(Stored records)
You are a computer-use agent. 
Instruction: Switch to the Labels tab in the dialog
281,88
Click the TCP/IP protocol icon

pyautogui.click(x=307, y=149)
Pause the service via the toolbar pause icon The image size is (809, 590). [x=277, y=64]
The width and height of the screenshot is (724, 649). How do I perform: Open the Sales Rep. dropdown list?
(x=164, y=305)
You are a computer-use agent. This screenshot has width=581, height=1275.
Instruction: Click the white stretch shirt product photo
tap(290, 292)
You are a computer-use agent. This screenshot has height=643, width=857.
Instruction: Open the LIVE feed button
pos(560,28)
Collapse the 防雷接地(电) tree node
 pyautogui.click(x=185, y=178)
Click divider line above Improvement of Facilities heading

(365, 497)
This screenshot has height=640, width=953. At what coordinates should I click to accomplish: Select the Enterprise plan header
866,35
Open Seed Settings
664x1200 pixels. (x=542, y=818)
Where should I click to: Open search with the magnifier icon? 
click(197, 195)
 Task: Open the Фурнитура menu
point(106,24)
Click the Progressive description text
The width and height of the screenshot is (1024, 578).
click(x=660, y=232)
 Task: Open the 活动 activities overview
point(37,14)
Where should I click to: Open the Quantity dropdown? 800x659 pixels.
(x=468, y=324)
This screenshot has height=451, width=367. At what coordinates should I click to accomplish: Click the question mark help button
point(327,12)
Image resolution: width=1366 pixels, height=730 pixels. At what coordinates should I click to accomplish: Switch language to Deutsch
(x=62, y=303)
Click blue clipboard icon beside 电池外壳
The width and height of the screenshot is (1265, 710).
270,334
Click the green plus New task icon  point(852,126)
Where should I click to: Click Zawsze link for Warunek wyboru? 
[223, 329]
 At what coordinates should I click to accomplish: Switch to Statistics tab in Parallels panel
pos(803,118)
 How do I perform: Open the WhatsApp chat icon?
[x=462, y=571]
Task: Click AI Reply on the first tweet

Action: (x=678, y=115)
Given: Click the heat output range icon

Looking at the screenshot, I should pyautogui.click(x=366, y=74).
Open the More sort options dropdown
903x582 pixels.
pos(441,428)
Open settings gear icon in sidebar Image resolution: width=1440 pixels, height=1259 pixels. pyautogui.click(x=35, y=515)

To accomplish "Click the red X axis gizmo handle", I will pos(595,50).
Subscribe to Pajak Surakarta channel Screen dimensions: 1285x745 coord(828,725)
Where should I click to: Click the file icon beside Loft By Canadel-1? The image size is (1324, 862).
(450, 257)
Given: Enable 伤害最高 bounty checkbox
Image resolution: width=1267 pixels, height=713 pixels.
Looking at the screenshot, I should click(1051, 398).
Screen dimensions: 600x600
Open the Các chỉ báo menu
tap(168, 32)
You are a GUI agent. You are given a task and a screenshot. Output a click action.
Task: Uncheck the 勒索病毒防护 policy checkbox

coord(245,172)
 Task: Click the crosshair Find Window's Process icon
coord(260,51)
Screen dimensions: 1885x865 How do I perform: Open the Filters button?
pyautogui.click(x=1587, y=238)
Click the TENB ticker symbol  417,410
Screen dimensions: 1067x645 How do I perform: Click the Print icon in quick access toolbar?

**Exercise goal:**
Copy out the records once more, exactly as they are written.

**Result of the task:**
You are a computer-use agent. 
Instruction: Switch to the Labels tab in the dialog
281,88
Click the TCP/IP protocol icon

pyautogui.click(x=307, y=149)
Pause the service via the toolbar pause icon The image size is (809, 590). [x=277, y=64]
The width and height of the screenshot is (724, 649). How do I perform: Open the Sales Rep. dropdown list?
(x=164, y=305)
You are a computer-use agent. This screenshot has width=581, height=1275.
Instruction: Click the white stretch shirt product photo
tap(290, 292)
You are a computer-use agent. This screenshot has height=643, width=857.
Instruction: Open the LIVE feed button
pos(560,28)
Collapse the 防雷接地(电) tree node
 pyautogui.click(x=185, y=178)
Click divider line above Improvement of Facilities heading

(365, 497)
This screenshot has height=640, width=953. At what coordinates should I click to accomplish: Select the Enterprise plan header
866,35
Open Seed Settings
664x1200 pixels. (x=542, y=818)
Where should I click to: Open search with the magnifier icon? 
click(197, 195)
 Task: Open the Фурнитура menu
point(106,24)
Click the Progressive description text
The width and height of the screenshot is (1024, 578).
click(x=660, y=232)
 Task: Open the 活动 activities overview
point(37,14)
Where should I click to: Open the Quantity dropdown? 800x659 pixels.
(x=468, y=324)
This screenshot has height=451, width=367. At what coordinates should I click to accomplish: Click the question mark help button
point(327,12)
Image resolution: width=1366 pixels, height=730 pixels. At what coordinates should I click to accomplish: Switch language to Deutsch
(x=62, y=303)
Click blue clipboard icon beside 电池外壳
The width and height of the screenshot is (1265, 710).
270,334
Click the green plus New task icon  point(852,126)
Where should I click to: Click Zawsze link for Warunek wyboru? 
[223, 329]
 At what coordinates should I click to accomplish: Switch to Statistics tab in Parallels panel
pos(803,118)
 How do I perform: Open the WhatsApp chat icon?
[x=462, y=571]
Task: Click AI Reply on the first tweet

Action: (x=678, y=115)
Given: Click the heat output range icon

Looking at the screenshot, I should pyautogui.click(x=366, y=74).
Open the More sort options dropdown
903x582 pixels.
pos(441,428)
Open settings gear icon in sidebar Image resolution: width=1440 pixels, height=1259 pixels. pyautogui.click(x=35, y=515)

To accomplish "Click the red X axis gizmo handle", I will pos(595,50).
Subscribe to Pajak Surakarta channel Screen dimensions: 1285x745 coord(828,725)
Where should I click to: Click the file icon beside Loft By Canadel-1? The image size is (1324, 862).
(450, 257)
Given: Enable 伤害最高 bounty checkbox
Image resolution: width=1267 pixels, height=713 pixels.
Looking at the screenshot, I should click(1051, 398).
Screen dimensions: 600x600
Open the Các chỉ báo menu
tap(168, 32)
You are a GUI agent. You are given a task and a screenshot. Output a click action.
Task: Uncheck the 勒索病毒防护 policy checkbox

coord(245,172)
 Task: Click the crosshair Find Window's Process icon
coord(260,51)
Screen dimensions: 1885x865 How do I perform: Open the Filters button?
pyautogui.click(x=1587, y=238)
Click the TENB ticker symbol  417,410
Screen dimensions: 1067x645 How do I perform: Click the Print icon in quick access toolbar?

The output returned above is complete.